Indeed, “right now our trucking operations are really busy moving all the things people are rushing out to buy. People are starting to understand we are not going to run out of toilet paper.” But rubbing alcohol and some other basic cleaning agents are still in short supply.
“We are beginning to see some customers shutting their stores down — TJ Maxx, Kohl’s," he said. "Their fleet deliveries are being scaled down. We are deploying those trucks into food, groceries, water.”
“They do a lot of automotive business. That’s starting to scale down,” as auto plants send workers home. If it continues, “we may have to have some of those guys work four days a week.” NFI didn’t have to do that in the Great Recession in the late 2000s.
It’s worse for the smaller, specialized truckers. “A friend of mine hauled flowers,” Colombian imports through the Port of Miami to florists. “But now he’s out of business. No one’s doing shows or weddings or catering. If he’s heavily leveraged [in debt] and won’t make the payments, he’ll park the trucks. If he’s got enough stability and enough pockets [of cash], he’ll survive. Or he’ll go bankrupt,” and creditors will probably buy what’s left of the business at a discount.
“A lot of the smaller truckers live on a very short string. They don’t have reserves, they have nowhere to go” when orders and credit dry up.
Been here before?
“It’s crazy, man. This is the fourth crisis in my lifetime,” said Brown.
During the savings-bank blowup of the late 1980s, “we were one step away from bankruptcy" when lenders suddenly began calling in loan repayments. "That was a scary time.”
It was a shocking end to the easy-credit years of the Reagan administration. “My first warehouses, in Florida and New Jersey, I got almost 100 percent (borrowed) financing,” from lenders who didn’t require the usual stiff down payments, he marveled. “The banks were getting lots of money and they weren’t paying enough attention.”
He had borrowed a lot to buy trucks. “The downturn hit with a double whammy — too much leverage, not enough business.” NFI rebuilt.
A dozen years later, Brown bought into the internet bubble, “I started a logistics company. I raised a lot of money on the outside. We were ahead of our time, setting up warehousing and fulfillment services to for companies’ online sales. We got Lowe’s as a customer. But there weren’t enough sales.”
Then there was the slowdown following the mortgage-banking crisis of 2008-09. A couple of big, New Jersey-based trucking companies — heavily leveraged to private-equity investors — failed, throwing thousands of non-union drivers out of work.
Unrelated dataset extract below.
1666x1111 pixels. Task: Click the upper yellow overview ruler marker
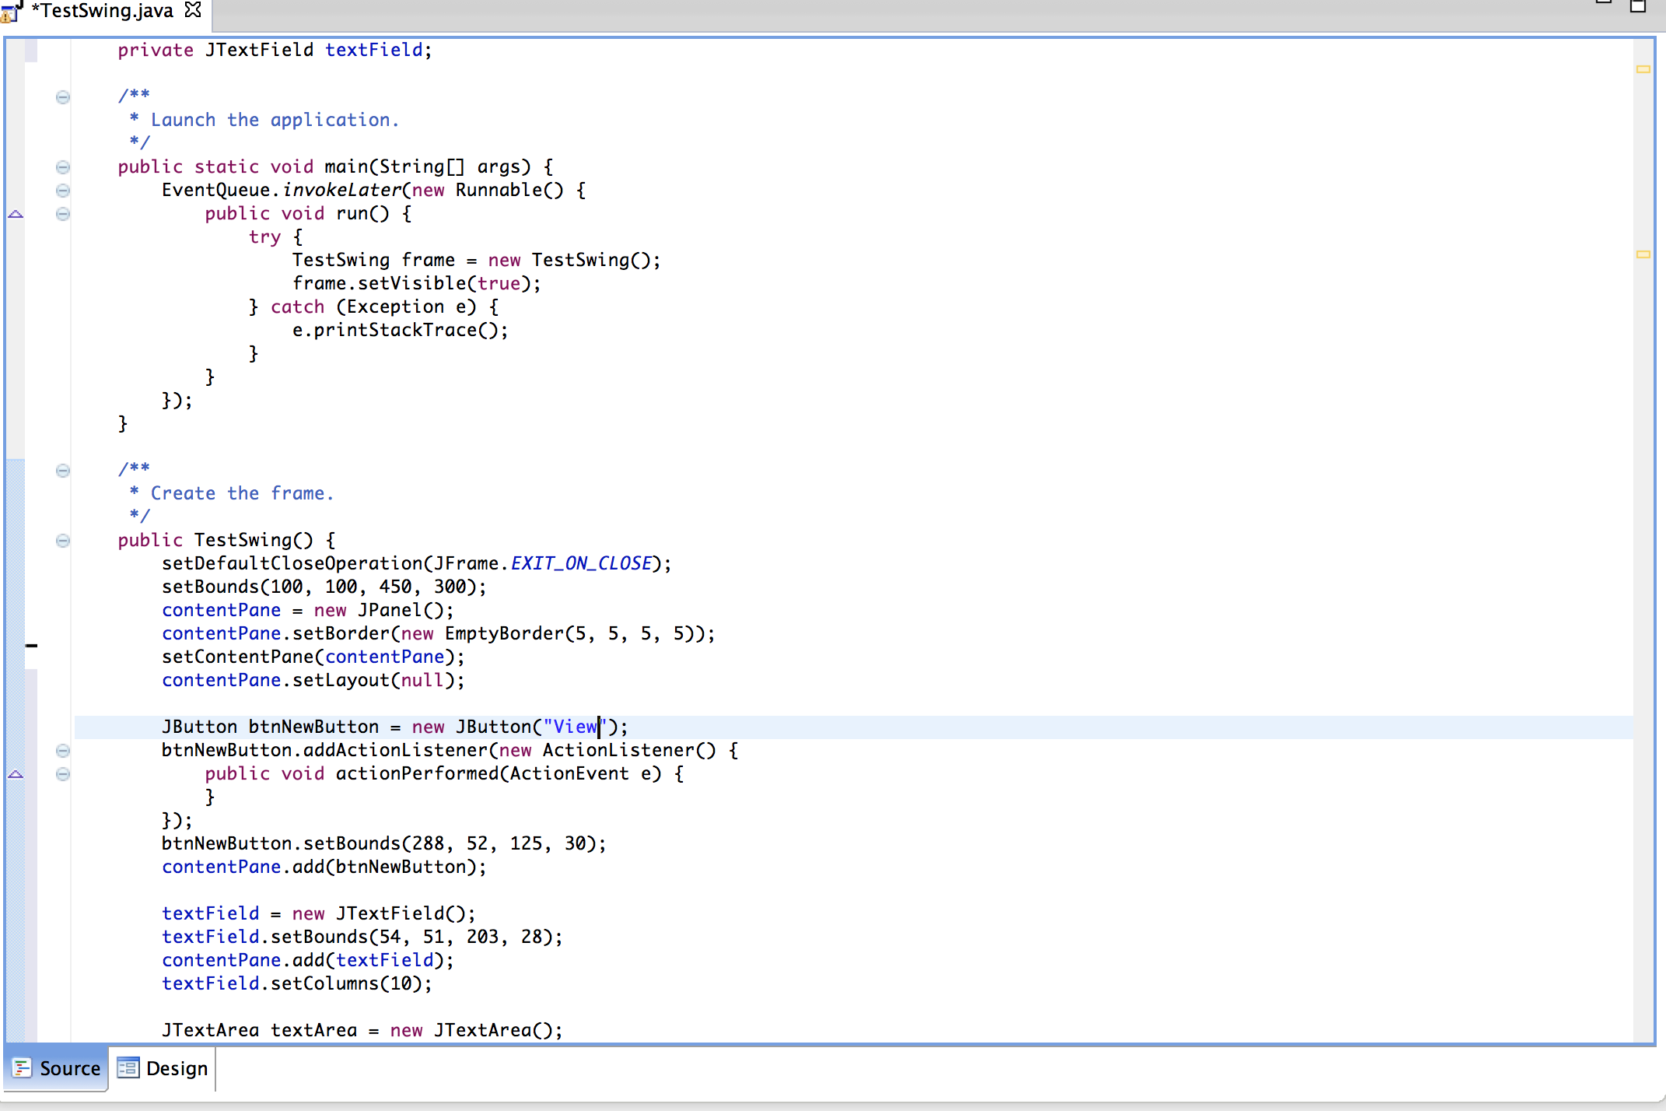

Brown said NFI had avoided over-borrowing and didn’t have to lay its people off.
This time, Brown marveled how Amazon, the nation’s top retailer, has unilaterally announced it was going to stop carrying “nonessential” goods so it can haul more bottled water and medical supplies.
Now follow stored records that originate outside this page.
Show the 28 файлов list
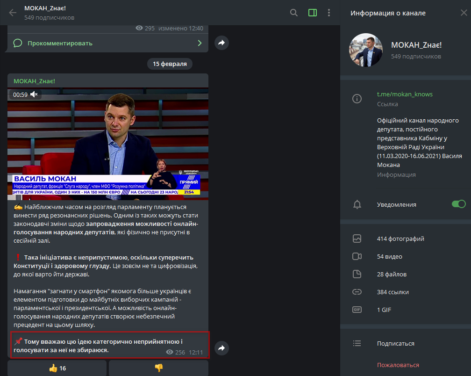(x=392, y=274)
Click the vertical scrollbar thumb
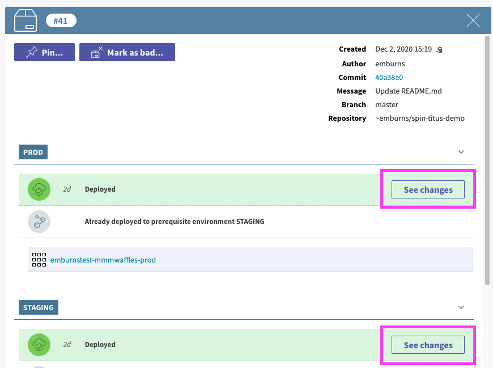 tap(487, 160)
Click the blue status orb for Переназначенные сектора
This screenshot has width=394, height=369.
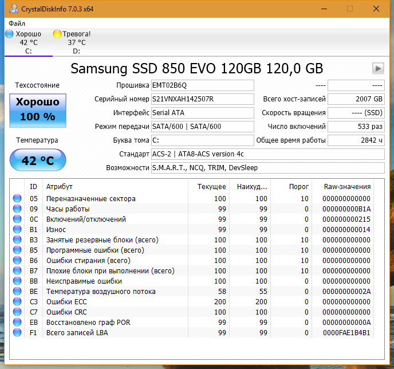[17, 199]
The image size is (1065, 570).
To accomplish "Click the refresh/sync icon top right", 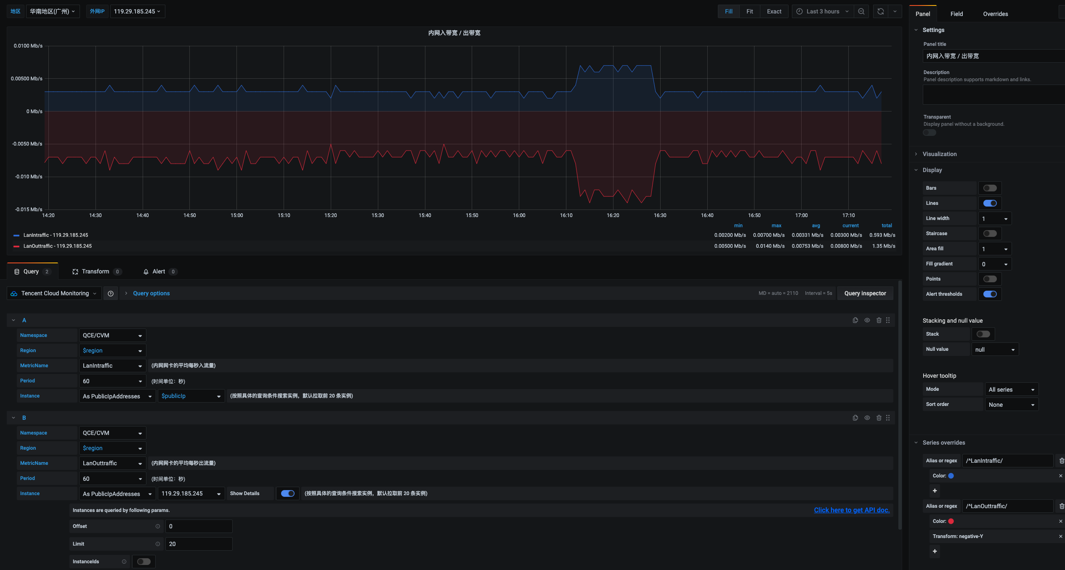I will pyautogui.click(x=880, y=11).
Amazon’s decision will have ripple effects on the economy, “'If you’re in the toy business or in the fan business or a lot of other ‘nonconsumer-essential’ businesses, you just lost a major customer," Brown warned. Unlike Amazon, Walmart and Target have vast store networks where they can continue to hold and sell other items. Will suppliers hold Amazon’s failure against the company and seek rival places to sell? “Amazon is so busy, they don’t have to worry about that business," Brown said. "And I don’t know that [suppliers] can quickly find another outlet.”
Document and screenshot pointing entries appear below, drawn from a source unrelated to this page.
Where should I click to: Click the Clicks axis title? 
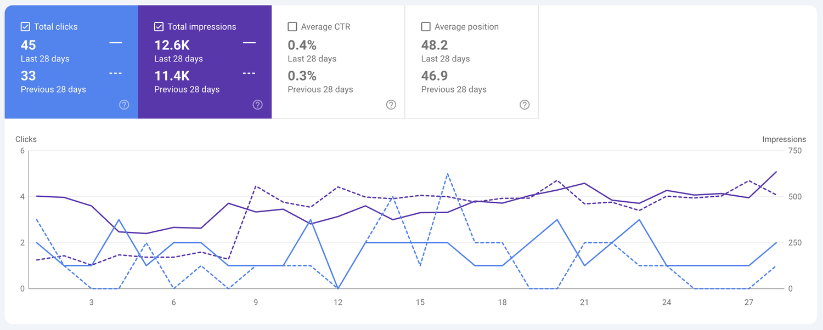pyautogui.click(x=26, y=139)
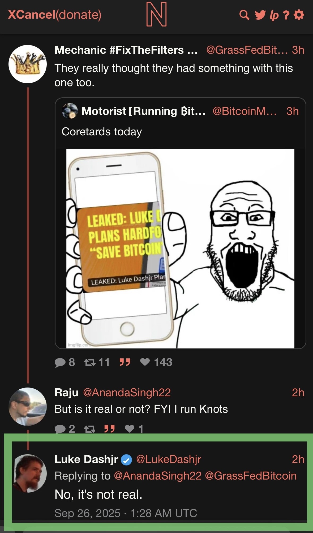Open the XCancel home link
Screen dimensions: 313x533
coord(31,15)
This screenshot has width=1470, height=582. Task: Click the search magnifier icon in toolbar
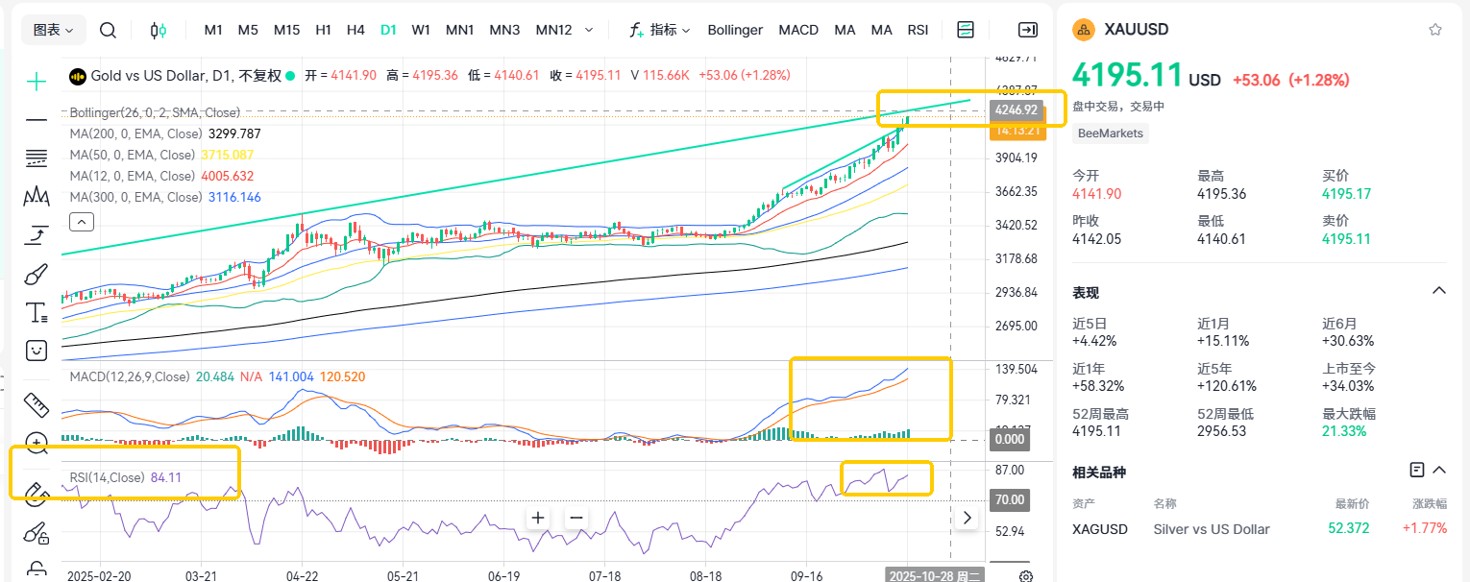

And that’s the big question, for policymakers trying to keep Americans employed. With warehouses and truckers, "how do you keep them going, how do you keep your people safe? If you get somebody infected in your facility, you have to close the facility, you have to do a thorough cleaning. If you get a large outbreak, you’ll need a massive cleaning. You could be closed some time. So our No. 1 priority is to protect our people so we can keep operating.”